Mr. Obama claimed that Mr. McCain has said that the United States “can muddle through in Afghanistan.” That alters a critical word in a statement Mr. McCain made in Nov. 2003 to the Council on Foreign Relations, substituting “can” for “may.” The full context of Mr. McCain’s remarks suggests that he was merely describing a possible policy
outcome, rather than endorsing it:

“There has been a rise in Al Qaeda activity along the border. There has been some increase in U.S. casualties. I am concerned about it, but I’m not as concerned as I am about Iraq today, obviously, or I’d be talking about Afghanistan. But I believe that if Karzai can make the progress that he is making, that — in the long term, we may muddle through in Afghanistan.”

Tax Hikes:
Senator John McCain charged that Senator Obama voted “to increase taxes on people who make as low as $42,000 a year.”

Mr. Obama interjected, “That’s not true, John. That’ s not true.” Mr. McCain’s claim has been called “simply false” by the nonpartisan

It is based on Mr. Obama’s vote for Senate Democrats’ nonbinding budget resolution for fiscal 2009 that assumed all of President Bush’s 2001 tax cuts would expire as scheduled in 2010. But Mr. Obama has promised that he would retain all Bush tax cuts for families making less than $250,000 a year. Mr. Obama has proposed other tax breaks for the middle class as well. The nonpartisan Tax Policy Center has concluded that 95 percent of families with children would get a tax break under Mr. Obama’s plan, significantly more than under Mr. McCain.

Fannie and Freddie:
Senator John McCain said tonight that he “warned about Fannie Mae and Freddie Mac,” echoing some of his recent comments in which he portrayed himself as sounding the alarm about the impending financial crisis.

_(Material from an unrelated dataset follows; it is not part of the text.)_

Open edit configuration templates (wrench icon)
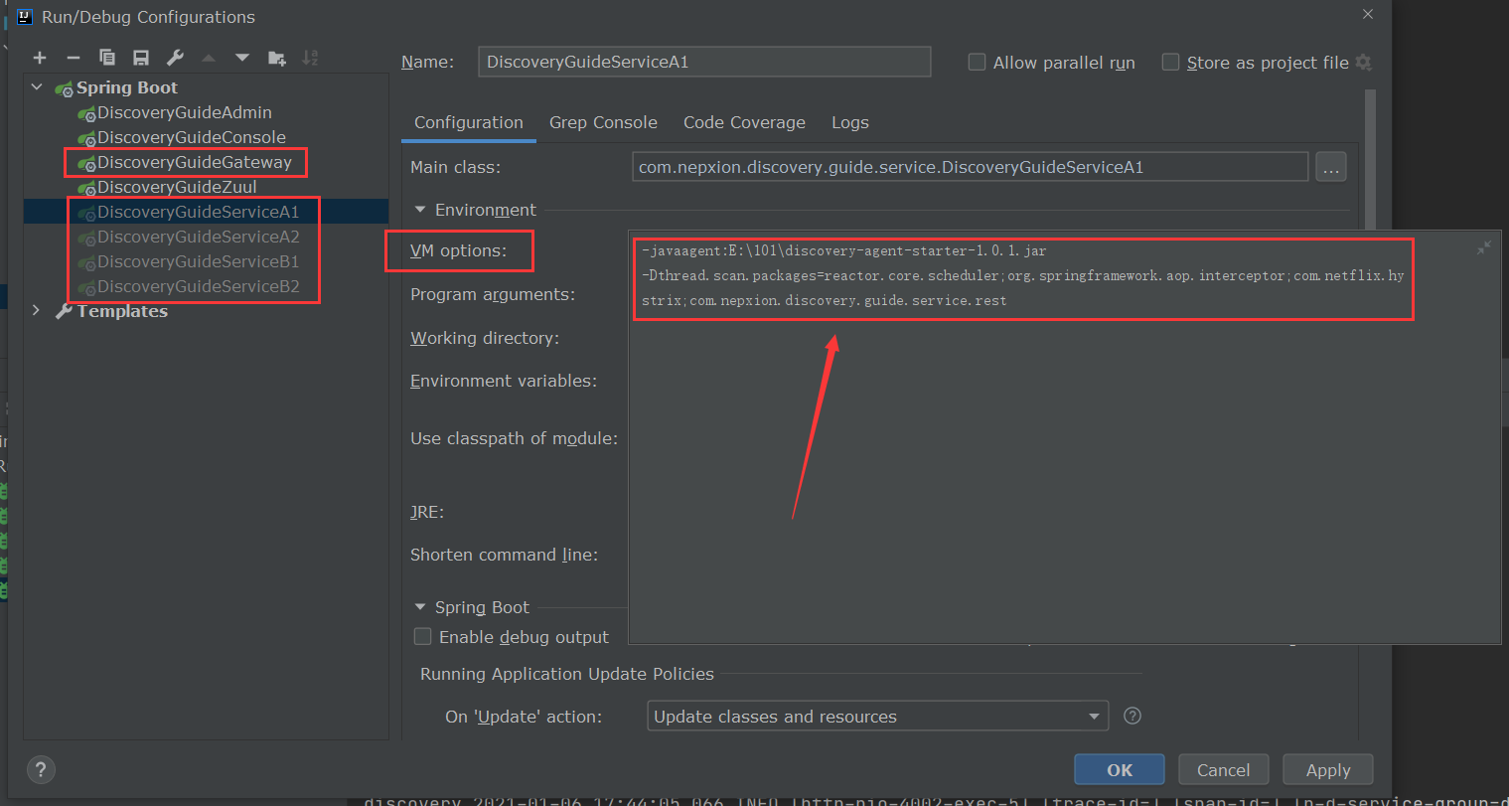The image size is (1509, 806). (x=175, y=58)
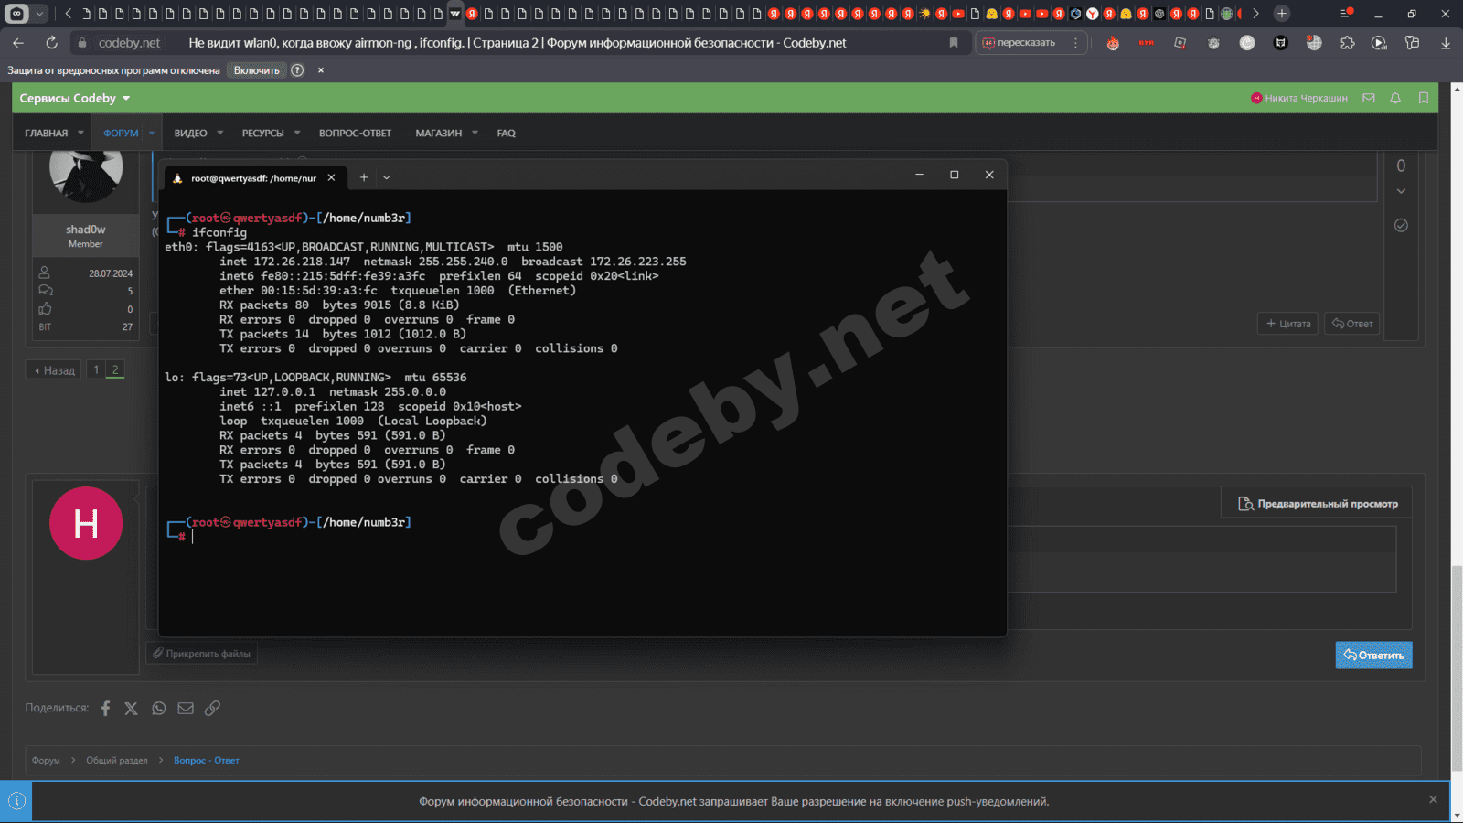This screenshot has width=1463, height=823.
Task: Click the Ответить reply button
Action: coord(1373,655)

Mr. McCain was referring to his decision in 2006 to sign on as a co-sponsor of a Senate bill that would have overhauled regulations governing Fannie Mae and Freddie Mac. But the legislation was introduced more than 16 months earlier, and the debate over the issue had been going on for some time. He also only added his name to the measure after an oversight agency issued a long report condemning practices at Fannie Mae.

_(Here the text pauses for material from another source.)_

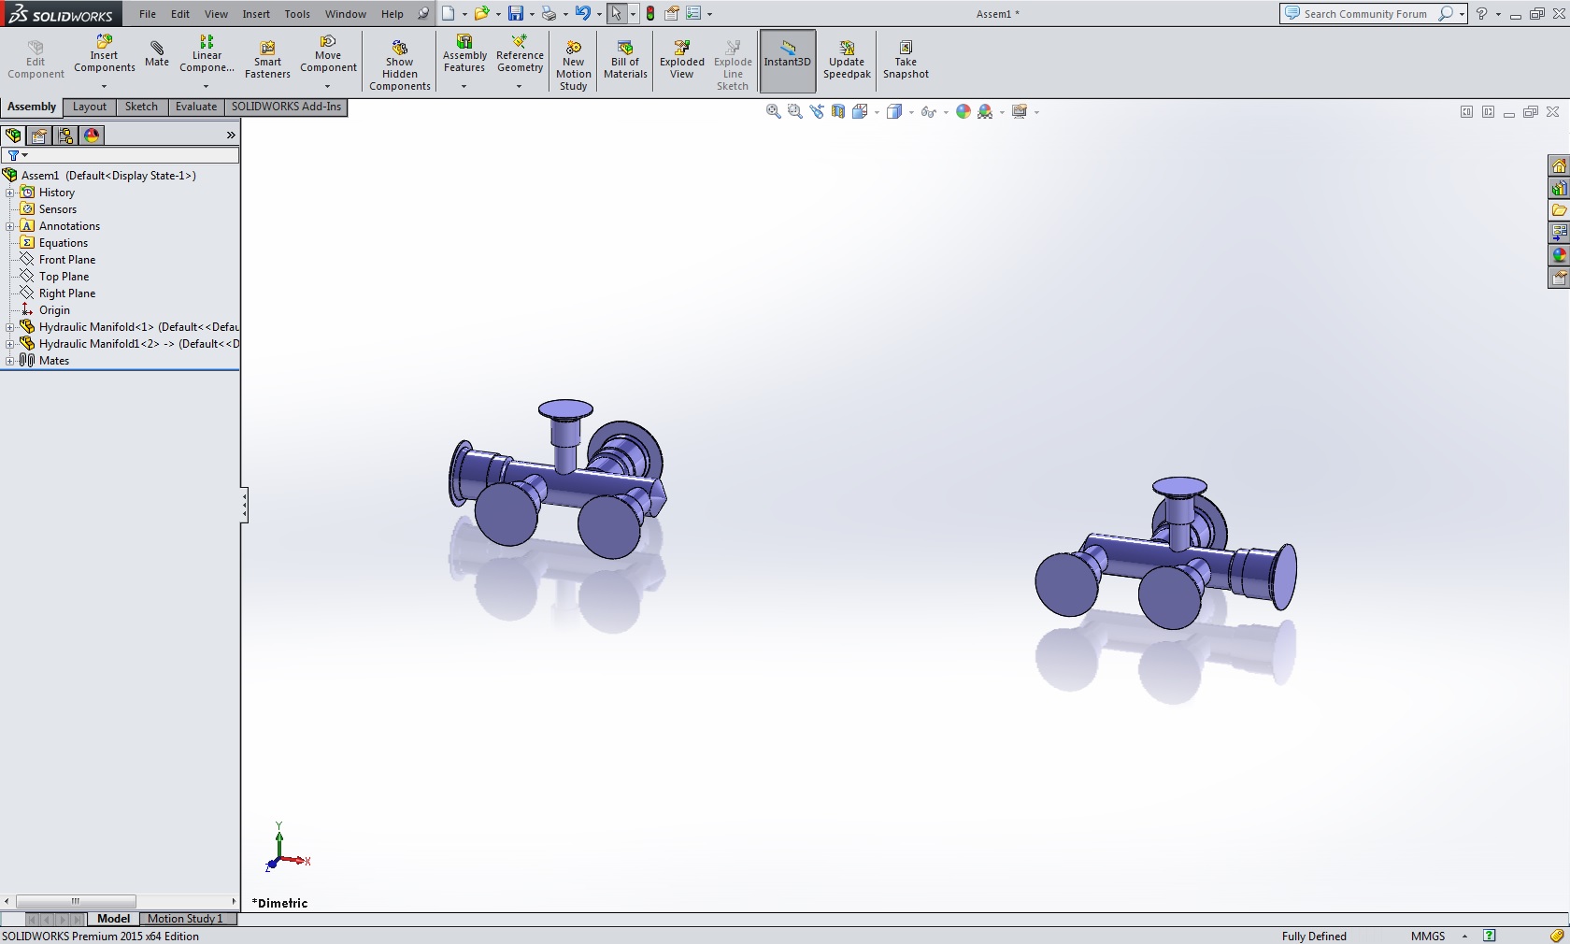
Task: Open the Assembly Features dropdown arrow
Action: coord(464,87)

Nuclear Reactors and Jobs: In the debate, as in his campaign speeches, Mr. McCain said that the program to build 45 nuclear reactors that he favors would “provide 700,000 jobs for American workers.” But scientists, industry analysts and other experts, including advocates of nuclear power, offer much more modest figures, noting that a good deal of the heavy foundry work, for instance, would have to be done overseas.

Patrick Moore, a founder of Greenpeace who is now co-chairman of the Clean and Safe Energy Coalition, a pro-nuclear group, estimated that each reactor project would generate between 3,000 and 4,000 jobs during the construction phase and up to 800 permanent jobs once in operation. Asked to provide a ballpark figure on employment if all 45 reactors were to be built, he responded “225,000 good union jobs that you can support a family on.”

Senator Obama also talked about reducing oil dependence with wind and solar power, but making that work would require a new battery technology that is not certain to develop.